Most systems in the past have focused on binary “Good" or “Bad" determinations with an alert based system on top of them. This approach forces detection engineers to spend all of their time maintaining whitelists, because the cost of a signature matching benign behavior can be significant.
Grapl throws this binary model away. Instead, it provides a gradient risk based system, with automated correlation to build up risk profiles. By providing a concept of risk detection engineers can focus on modeling attacker behavior, rather than modeling every single possible user behavior - rather that constantly maintaining whitelists, or disabling alerts altogether, you can simply adjust your risk score.

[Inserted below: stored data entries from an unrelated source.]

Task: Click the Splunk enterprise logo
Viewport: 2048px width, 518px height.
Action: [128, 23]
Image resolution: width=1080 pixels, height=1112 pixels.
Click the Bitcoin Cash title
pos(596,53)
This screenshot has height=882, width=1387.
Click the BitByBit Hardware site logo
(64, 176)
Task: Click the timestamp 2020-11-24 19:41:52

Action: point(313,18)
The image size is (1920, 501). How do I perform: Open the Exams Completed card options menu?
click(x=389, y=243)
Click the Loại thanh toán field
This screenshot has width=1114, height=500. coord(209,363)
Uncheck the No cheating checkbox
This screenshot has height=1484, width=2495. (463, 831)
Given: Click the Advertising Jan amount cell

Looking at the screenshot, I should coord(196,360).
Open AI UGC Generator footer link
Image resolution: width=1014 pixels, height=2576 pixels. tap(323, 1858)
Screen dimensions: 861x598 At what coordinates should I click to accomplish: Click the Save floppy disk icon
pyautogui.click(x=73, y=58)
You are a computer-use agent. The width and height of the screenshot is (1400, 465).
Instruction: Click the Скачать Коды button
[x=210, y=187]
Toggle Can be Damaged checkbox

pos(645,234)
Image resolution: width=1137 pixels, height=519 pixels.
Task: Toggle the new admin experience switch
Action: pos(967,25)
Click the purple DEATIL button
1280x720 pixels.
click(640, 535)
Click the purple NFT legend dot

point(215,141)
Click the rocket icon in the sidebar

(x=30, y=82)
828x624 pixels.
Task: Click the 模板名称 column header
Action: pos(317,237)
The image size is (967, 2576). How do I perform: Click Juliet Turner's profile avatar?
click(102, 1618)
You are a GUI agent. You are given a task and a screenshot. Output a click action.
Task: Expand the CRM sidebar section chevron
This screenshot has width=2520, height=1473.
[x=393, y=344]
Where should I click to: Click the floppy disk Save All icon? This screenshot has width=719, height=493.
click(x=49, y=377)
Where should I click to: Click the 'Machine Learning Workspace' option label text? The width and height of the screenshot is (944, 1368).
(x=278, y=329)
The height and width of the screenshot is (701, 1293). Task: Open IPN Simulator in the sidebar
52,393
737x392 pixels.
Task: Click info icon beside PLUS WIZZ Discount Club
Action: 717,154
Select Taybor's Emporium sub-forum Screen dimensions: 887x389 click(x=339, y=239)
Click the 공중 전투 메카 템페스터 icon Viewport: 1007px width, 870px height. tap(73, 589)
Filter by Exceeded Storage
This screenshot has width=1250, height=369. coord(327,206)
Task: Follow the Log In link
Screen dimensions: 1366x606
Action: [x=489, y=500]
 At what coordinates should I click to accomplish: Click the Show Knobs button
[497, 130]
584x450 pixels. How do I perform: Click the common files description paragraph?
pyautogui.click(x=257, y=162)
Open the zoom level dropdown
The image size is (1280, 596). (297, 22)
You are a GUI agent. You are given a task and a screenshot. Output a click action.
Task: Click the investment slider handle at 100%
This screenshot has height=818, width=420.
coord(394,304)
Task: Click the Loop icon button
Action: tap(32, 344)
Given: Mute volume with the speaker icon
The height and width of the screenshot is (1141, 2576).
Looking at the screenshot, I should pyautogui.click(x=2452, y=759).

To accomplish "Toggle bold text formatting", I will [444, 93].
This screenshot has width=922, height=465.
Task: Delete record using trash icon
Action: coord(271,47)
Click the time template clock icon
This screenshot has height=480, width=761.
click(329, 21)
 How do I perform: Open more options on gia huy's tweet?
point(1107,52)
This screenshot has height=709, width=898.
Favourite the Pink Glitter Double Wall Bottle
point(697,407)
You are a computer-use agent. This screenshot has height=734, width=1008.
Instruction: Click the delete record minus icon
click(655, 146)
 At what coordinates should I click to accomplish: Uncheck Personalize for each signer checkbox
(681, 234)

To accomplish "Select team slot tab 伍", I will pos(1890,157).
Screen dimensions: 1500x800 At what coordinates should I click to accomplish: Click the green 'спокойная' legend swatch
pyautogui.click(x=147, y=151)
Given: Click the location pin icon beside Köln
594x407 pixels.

Every analyzer in Grapl has an associated risk score. Grapl will automatically correlate the outputs of individual analyzers together to create a composite risk score for the asset, user, or any other specified correlation points.
Here we can see the composite risk where our correlation point is a user’s desktop machine. cmd.exe is involved in two distinct analyzers, Suspicious svchost and Rare Parent of cmd.exe, and so its risk score is significantly higher than just the discrete risks of those two analyzers.
By increasing risk based on overlapping analyzer outputs Grapl’s correlation will quickly lift up particularly suspicious behaviors, and benign, one-off user behaviors will fade into the background. This means no more wasted time triaging endless false positives, no more maintaining massive whitelists, and more time to focus on truly suspicious behaviors.